● Work to be completed
Images excepted, the data below must be repeated exactly.

● Available data
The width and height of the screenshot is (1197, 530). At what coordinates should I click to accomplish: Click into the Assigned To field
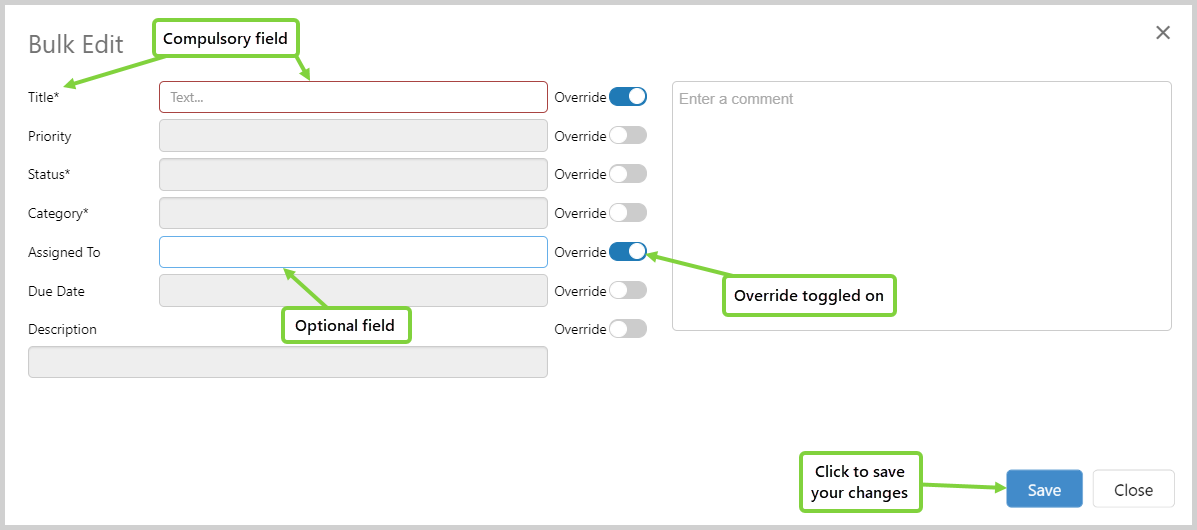point(353,252)
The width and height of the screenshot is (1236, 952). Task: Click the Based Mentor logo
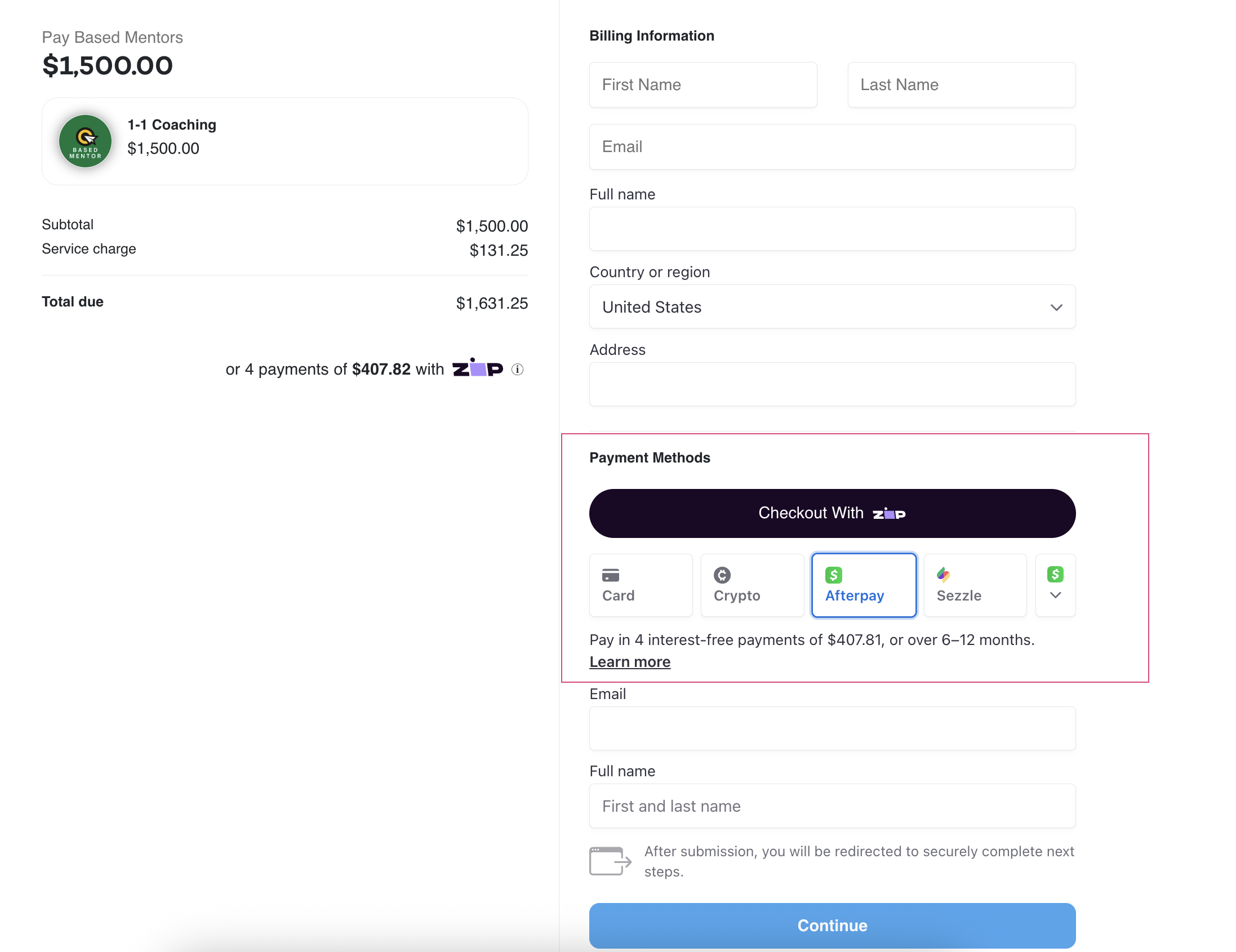click(x=86, y=141)
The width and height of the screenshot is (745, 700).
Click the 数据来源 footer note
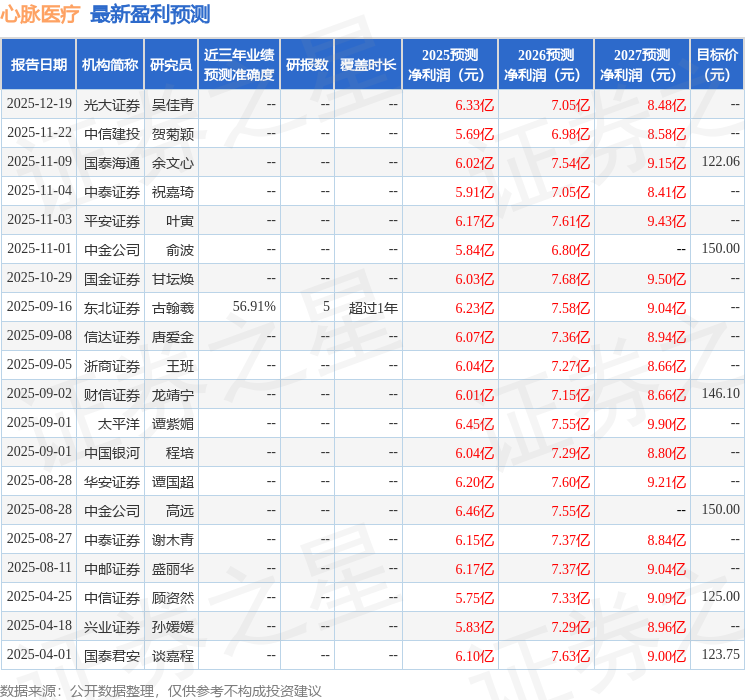click(x=161, y=690)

● The answer
The width and height of the screenshot is (1197, 530). At what coordinates should I click to accomplish: Click into the Assigned To field
point(353,252)
The width and height of the screenshot is (1236, 952). Task: Click the Based Mentor logo
click(x=86, y=141)
The width and height of the screenshot is (745, 700).
Click the 数据来源 footer note
click(x=161, y=690)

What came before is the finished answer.